Pertumbuhan dan Uji Kualitatif Kandungan Metabolit Sekunder Kalus Gatang (Spilanthes acmella Murr.) dengan Penambahan PEG untuk Menginduksi Cekaman Kekeringan

 Abstract 


The study about the growth and qualitative test of secondary metabolite content of the callus culture of Spilanthes acmella Murr. with addition of PEG to induce drought stress had been done used completely randomized design with six treatments and six replications. The treatments were the addition of PEG in various consentration : 1%, 2%, 3%, 4%, 5% and control (without addition of PEG). The result showed that the addition of PEG  to medium could decrease fresh weight of callus. The fresh weight of callus was decrease significantly by addition 5% PEG. On the qualitative test of secondary metabolite, alkaloid  content was increase by addition of  2% - 5% PEG (++), terpenoid content was increase by addition 3% - 4% PEG (++) and fenolik was found on 4% PEG (+). 

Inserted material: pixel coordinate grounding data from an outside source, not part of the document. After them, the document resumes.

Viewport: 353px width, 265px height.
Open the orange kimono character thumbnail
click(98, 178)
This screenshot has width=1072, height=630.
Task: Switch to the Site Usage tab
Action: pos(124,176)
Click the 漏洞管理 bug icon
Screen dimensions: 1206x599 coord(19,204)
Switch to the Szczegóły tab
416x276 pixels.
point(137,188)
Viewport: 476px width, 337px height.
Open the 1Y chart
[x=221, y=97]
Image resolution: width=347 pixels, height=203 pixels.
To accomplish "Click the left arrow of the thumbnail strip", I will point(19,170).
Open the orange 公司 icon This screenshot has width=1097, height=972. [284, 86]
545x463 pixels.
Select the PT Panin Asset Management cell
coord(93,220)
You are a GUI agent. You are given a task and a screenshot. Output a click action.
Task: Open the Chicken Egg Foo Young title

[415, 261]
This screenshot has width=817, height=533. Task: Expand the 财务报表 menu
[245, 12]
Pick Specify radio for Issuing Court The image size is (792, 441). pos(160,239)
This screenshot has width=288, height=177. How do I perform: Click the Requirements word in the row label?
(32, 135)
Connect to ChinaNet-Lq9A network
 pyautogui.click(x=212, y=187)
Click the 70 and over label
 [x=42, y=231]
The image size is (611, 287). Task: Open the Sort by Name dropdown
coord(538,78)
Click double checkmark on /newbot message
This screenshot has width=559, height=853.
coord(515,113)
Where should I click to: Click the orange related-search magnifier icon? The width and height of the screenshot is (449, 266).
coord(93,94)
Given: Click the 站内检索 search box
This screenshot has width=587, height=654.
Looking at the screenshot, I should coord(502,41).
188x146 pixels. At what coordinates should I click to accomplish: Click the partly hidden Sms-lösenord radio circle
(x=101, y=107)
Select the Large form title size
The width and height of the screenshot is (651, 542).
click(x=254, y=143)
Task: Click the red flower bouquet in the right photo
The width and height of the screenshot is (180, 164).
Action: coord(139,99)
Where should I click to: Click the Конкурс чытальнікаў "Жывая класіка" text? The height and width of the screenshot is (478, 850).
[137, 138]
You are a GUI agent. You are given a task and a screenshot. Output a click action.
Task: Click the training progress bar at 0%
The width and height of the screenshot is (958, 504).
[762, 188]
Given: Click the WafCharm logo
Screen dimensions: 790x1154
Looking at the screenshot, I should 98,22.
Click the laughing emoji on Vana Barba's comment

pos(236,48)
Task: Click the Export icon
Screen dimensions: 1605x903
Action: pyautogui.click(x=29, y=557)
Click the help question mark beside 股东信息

Keywords: callus culture, secondary metabolite, PEG, drought stress, Spilanthes acmella   

Pendahuluan

  

Sekitar 60-75% penduduk bumi menggantungkan kesehatannya pada tumbuhan (Harvey, 2000). Salah satu tanaman berkhasiat obat ini adalah gatang (Spilanthes acmella Murr.). Tanaman Gatang (Spilanthes acmella Murr.) yang termasuk ke dalam famili Asteraceae telah digunakan sebagai obat tradisional untuk sakit gigi, sakit kepala, asma, rematik, demam, radang tenggorokan dan wasir (Wongsawaktul dan prachayasittikul, 2008). Ekstrak dari tanaman Gatang juga menunjukkan aktivitas anti mikroba, antioksidan, dan  efek sitotoksik (Prachayasittikul et al., 2008). Spilanthes acmella Murr. mengandung berbagai metabolit sekunder seperti alkaloid (spilanthol) (Gokhale dan Bhide, 1945, cit. Wongsawatkul dan Prachayasittikul, 2008), triterpenoid seperti

asam 3-acetylaleuritolic, b-sitostenone, stigmasterol dan stigmasteryl-3-OBD- glucopyranosides dan fenolik (asam vanilat, asam trans-ferulat dan asam trans- isoferulic), kumarin (scopoletin) (Prachayasittikul et al., 2009).  Salah satu upaya untuk menghasilkan metabolit sekunder dengan jumlah yang banyak adalah dengan teknologi kultur jaringan seperti kultur kalus (Kristina et al., 2007). Namun, Mantell dan smith (1983) menyatakan bahwa pada umumnya kandungan metabolit sekunder dalam kultur relatif rendah. Hal ini disebabkan oleh pembentukan metabolit sekunder dipengaruhi oleh faktor internal dan faktor eksternal. Faktor eksternal seperti pemberian elisitor untuk menim- bulkan kondisi tercekam dapat digunakan untuk meningkatkan metabolit sekunder (Di Cosmo dan Masawa, 1995). Elisitor merupakan stimulus fisika, kimia maupun

Jurnal Biologi Universitas Andalas (J. Bio. UA.) 1(1) – September 2012 : 1-8

biologi yang dapat menginduksi respon pertahanan tumbuhan.  Media padat yang ditambahkan elisitor PEG telah digunakan untuk menciptakan kondisi cekaman kekeringan dengan menurunkan potensial air pada medium pada berbagai percobaan kultur jaringan. Potensial air yang rendah di medium menurunkan pembelahan sel dan meningkatkan kandungan metabolit sekunder (Ehsanpour dan Razavizadeh, 2005).  Konsentrasi pemakaian PEG sebagai pengatur cekaman kekeringan secara in vitro bervariasi dengan kisaran 0,2- 20%. Dragiiska et al. (1996) memakai 5-10% PEG pada tanaman alfalfa (Medicago sativa). Penelitian Astuti (cit. Yulinda, 2010) melaporkan bahwa kandungan alkaloid dari tanaman Catharantus roseus mengalami peningkatan dengan penambahan 1, 3, 5 dan 7 % PEG. Sedangkan Yulinda (2010) melaporkan bahwa kandungan metabolit sekunder triterpenoid pada kultur in vitro tanaman Centella asiatica meningkat dengan penambahan 1 dan 2 % PEG.  Penelitian ini dilakukan dalam mempelajari penggunaan elisitor berupa PEG dalam peningkatan kandungan metabolit sekunder pada tanaman gatang (Spilanthes acmella Murr.).